In the central pilaster of the bas-relief, at the height of the upper and middle register, there was an Italian inscription, which has since been removed. It was followed by a relief of three fasces, also now removed, at the height of the middle and lower register. The texts of the inscription ran as follows: “Il fascista com/prende la vita / come dovere, e/levazione, con/quista: la vita / che deve esse/re alta e piena, / vissuta per sé / ma soprattutto / per gli altri, / vicini e lontani, / presenti e fu/turi. / Mussolini. / A(nno) XIII e(ra) f(ascista)” (“The fascist understands life as duty, elevation, conquest: life which must be high and full, lived for oneself but especially for others, near and far, present and future”) (an image of the relief showing the original Italian inscription is available in Anonymous 1940). The inscription cited from the essay ‘Dottrina del fascismo’ (‘Fascism’s Doctrine’), published in 1932 in the Enciclopedia Treccani as part of the entry ‘Fascismo’. The second section of this entry, entitled ‘Dottrina politica e sociale’ (‘Political and Social Doctrine’), was authored by Mussolini. While the Italian inscription and the fasces were deleted after World War II, traces of them can be still seen on the pilaster.

 

The hospital building was designed by the architect Ugo Giovannozzi (1876–1957). It was closed in 2015 and is currently being renovated and repurposed. In the near future, it is projected to host the European Biomedical Advanced Research and Development Authority.

 

 

Bibliography

Anonymous. 1940. ‘I.N.F.P.S. – Ospedale Sanatoriale e Istituto «C. Forlanini» - Roma. Aspetti della bonifica igienico-sociale in un bassorilievo dello scultore Minerbi nell’atrio dell’Istituto’. Difesa sociale 19 (3): tab between 26263.

 

Nastasi, Antonino. 2019. Le iscrizioni in latino di Roma Capitale (1870-2018). Rome: Edizioni Quasar.

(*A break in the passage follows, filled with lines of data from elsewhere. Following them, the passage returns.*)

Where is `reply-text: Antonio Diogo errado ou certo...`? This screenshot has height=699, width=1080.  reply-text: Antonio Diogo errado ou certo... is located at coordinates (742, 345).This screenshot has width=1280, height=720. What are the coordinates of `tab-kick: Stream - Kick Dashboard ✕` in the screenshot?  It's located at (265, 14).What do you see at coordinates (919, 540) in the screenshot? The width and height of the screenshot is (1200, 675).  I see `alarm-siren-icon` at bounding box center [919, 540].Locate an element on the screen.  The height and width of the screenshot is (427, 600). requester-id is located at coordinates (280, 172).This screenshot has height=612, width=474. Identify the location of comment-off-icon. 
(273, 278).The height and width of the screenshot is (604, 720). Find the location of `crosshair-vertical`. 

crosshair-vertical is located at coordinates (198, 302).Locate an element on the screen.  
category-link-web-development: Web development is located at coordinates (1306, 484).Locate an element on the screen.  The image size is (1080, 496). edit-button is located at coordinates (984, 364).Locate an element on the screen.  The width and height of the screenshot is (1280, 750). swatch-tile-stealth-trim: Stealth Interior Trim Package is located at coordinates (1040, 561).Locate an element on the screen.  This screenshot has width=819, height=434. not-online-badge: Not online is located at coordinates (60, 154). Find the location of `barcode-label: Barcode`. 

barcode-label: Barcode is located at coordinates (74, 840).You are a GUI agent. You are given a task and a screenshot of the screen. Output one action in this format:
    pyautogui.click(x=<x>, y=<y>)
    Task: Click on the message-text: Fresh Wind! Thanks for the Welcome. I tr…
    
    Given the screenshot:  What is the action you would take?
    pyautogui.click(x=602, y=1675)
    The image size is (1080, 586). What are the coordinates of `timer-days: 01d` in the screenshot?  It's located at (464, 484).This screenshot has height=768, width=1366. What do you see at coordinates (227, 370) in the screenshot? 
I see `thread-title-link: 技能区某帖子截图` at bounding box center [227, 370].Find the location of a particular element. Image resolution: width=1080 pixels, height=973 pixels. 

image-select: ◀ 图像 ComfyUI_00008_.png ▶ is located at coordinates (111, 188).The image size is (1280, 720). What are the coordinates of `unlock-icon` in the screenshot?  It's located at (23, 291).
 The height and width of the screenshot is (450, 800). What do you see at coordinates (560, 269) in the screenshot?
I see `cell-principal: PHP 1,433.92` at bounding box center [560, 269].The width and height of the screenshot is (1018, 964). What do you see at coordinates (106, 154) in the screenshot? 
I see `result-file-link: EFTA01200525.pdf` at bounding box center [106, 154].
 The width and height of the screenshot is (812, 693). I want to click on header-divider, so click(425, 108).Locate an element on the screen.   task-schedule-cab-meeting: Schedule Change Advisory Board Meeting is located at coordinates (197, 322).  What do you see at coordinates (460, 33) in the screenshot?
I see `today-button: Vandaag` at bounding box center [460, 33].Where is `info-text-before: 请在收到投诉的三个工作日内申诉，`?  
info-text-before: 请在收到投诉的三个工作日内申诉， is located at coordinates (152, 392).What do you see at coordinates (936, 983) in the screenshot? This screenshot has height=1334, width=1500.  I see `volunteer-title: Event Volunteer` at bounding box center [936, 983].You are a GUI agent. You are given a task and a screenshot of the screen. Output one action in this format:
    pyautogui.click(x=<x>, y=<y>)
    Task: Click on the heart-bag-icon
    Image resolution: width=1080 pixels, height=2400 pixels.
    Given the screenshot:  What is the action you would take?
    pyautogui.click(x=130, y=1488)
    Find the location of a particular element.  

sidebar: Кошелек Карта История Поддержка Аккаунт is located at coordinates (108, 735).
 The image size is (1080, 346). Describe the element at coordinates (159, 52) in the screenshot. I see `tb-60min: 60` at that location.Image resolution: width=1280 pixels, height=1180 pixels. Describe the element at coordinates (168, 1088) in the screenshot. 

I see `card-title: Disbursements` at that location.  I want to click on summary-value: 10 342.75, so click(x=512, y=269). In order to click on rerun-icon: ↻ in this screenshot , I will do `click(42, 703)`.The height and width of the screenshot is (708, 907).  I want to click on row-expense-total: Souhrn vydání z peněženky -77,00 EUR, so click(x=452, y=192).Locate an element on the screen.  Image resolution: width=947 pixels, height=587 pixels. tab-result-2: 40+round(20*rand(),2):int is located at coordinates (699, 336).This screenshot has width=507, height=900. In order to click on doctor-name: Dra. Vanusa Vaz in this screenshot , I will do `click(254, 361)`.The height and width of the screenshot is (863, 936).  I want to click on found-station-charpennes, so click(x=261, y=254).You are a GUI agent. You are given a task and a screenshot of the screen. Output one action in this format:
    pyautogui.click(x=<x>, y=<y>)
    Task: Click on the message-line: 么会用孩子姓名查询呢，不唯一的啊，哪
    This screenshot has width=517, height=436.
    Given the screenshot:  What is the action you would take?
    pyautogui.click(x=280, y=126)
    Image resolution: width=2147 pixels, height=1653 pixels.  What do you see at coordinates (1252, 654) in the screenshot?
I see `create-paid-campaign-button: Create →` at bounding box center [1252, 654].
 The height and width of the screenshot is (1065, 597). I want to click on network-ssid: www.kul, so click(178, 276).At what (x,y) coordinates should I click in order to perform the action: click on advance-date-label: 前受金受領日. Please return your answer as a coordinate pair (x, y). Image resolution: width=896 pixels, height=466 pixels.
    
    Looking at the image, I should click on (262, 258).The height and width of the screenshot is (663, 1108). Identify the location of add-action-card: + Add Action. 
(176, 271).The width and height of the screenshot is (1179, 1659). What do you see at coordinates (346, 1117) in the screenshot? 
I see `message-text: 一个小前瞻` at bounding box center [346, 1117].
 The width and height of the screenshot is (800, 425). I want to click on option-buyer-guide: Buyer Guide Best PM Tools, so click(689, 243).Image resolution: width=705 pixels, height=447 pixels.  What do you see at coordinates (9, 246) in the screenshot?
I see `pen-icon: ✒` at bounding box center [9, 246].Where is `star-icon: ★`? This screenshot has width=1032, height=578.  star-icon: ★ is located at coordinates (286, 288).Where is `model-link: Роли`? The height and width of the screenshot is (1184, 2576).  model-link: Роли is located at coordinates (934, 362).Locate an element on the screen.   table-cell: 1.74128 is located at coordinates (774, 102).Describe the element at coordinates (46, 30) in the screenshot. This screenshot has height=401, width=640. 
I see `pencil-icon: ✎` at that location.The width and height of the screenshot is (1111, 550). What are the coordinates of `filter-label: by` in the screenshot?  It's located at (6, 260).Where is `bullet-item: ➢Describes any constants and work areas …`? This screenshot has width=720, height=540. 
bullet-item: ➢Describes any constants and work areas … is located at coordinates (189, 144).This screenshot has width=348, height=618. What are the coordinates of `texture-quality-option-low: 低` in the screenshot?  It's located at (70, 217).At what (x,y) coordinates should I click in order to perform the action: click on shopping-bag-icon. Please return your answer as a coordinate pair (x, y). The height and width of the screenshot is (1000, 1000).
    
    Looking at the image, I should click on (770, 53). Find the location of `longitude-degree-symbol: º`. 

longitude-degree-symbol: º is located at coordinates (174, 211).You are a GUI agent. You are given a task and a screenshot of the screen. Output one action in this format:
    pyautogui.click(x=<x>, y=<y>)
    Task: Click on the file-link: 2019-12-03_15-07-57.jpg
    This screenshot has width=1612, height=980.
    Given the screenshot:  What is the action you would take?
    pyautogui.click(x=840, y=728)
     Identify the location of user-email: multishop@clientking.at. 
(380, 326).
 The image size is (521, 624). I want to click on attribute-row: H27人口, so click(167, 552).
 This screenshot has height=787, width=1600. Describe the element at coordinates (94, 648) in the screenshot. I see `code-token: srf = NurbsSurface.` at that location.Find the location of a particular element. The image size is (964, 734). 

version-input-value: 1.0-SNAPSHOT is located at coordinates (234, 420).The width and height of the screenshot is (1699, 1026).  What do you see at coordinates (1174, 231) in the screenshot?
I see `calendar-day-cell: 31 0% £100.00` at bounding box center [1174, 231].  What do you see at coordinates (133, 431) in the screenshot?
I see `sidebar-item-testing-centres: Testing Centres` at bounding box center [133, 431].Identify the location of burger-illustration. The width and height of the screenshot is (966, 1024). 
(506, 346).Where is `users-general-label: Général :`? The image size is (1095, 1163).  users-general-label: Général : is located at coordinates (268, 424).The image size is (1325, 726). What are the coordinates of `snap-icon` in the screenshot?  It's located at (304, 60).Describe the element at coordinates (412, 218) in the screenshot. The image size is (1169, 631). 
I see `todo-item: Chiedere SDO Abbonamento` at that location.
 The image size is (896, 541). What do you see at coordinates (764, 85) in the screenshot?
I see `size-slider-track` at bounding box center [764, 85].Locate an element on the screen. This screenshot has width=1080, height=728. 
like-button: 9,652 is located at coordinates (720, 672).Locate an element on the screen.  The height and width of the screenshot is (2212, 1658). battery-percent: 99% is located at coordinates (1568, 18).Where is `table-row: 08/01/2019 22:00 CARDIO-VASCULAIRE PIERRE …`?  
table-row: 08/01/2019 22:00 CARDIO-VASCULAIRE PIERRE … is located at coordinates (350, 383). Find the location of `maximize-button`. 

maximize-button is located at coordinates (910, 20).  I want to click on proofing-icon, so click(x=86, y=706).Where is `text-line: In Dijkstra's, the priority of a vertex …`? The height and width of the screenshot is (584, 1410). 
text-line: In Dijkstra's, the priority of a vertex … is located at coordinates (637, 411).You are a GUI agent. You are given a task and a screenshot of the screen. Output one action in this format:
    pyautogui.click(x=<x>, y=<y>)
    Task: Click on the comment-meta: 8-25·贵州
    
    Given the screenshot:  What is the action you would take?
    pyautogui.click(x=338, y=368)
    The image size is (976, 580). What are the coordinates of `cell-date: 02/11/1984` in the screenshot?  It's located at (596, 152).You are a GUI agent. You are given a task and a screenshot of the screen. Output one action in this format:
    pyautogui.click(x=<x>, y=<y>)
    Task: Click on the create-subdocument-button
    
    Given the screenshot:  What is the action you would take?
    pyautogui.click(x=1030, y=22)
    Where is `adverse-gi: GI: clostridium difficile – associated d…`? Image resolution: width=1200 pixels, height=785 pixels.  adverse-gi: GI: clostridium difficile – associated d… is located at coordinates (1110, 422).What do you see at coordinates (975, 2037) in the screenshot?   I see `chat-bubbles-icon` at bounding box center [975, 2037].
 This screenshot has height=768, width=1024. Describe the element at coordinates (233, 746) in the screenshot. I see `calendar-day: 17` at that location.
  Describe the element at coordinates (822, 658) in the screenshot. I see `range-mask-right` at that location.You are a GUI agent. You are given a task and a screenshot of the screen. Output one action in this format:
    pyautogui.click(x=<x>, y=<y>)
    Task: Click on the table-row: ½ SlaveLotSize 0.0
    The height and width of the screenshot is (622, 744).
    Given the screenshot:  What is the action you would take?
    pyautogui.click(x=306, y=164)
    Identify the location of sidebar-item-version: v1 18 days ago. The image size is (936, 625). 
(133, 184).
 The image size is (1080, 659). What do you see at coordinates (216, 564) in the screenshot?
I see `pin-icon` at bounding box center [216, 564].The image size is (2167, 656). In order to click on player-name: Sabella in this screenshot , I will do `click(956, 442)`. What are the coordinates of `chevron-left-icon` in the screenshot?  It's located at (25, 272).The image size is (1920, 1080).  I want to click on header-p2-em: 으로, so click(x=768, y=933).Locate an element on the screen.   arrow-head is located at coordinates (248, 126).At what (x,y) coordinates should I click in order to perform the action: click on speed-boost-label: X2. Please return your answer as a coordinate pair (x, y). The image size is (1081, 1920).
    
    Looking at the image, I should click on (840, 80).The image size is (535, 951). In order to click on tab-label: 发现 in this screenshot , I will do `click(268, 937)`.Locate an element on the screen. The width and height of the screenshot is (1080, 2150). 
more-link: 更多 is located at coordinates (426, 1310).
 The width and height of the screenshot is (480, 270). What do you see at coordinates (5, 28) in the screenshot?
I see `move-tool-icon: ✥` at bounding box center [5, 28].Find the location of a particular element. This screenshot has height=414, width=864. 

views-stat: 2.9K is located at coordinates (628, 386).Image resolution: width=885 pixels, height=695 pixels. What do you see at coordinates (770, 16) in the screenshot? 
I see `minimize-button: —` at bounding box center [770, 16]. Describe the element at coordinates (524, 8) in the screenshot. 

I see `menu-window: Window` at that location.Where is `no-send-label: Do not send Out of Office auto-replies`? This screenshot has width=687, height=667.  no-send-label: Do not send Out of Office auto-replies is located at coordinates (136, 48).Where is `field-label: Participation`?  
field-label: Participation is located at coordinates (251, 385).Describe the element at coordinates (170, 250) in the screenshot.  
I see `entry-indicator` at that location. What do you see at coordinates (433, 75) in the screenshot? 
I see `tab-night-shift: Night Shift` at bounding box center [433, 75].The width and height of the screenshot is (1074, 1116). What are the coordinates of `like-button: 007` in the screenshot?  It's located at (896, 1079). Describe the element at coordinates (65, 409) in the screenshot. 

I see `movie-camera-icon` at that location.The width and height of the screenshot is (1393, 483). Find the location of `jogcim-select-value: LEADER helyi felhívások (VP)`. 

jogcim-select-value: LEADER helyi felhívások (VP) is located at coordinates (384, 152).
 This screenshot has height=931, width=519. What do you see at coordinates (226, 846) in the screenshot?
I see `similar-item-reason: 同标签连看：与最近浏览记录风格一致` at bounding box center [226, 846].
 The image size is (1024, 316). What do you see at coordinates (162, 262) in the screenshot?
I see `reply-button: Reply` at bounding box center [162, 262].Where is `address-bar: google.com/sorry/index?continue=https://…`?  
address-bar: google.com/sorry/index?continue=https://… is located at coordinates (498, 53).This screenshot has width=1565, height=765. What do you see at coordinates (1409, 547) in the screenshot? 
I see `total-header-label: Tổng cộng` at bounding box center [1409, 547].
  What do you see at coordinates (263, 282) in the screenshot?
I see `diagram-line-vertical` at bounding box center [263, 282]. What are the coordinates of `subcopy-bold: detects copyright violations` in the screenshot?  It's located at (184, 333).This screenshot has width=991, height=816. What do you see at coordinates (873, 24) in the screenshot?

———. 2022. ‘Iscrizioni in latino postunitarie di Roma: un aggiornamento’. Rationes Rerum 19: 201–28.

 

Antonino Nastasi

1
Corpora firmantur ludis, // petunt altiora mentes.
Bodies are strengthened through sports, minds seek higher ends.
2
Non amplius neglecta / mater lâetatur et infans.
Mother and child, no longer neglected, rejoice.
3
Sole marique / nova gens.
A new people, thanks to the sun and the sea.
4
Mortifera olim / solitudo, // nunc vita et fruges.
Once death-bringing wilderness, now life and harvest.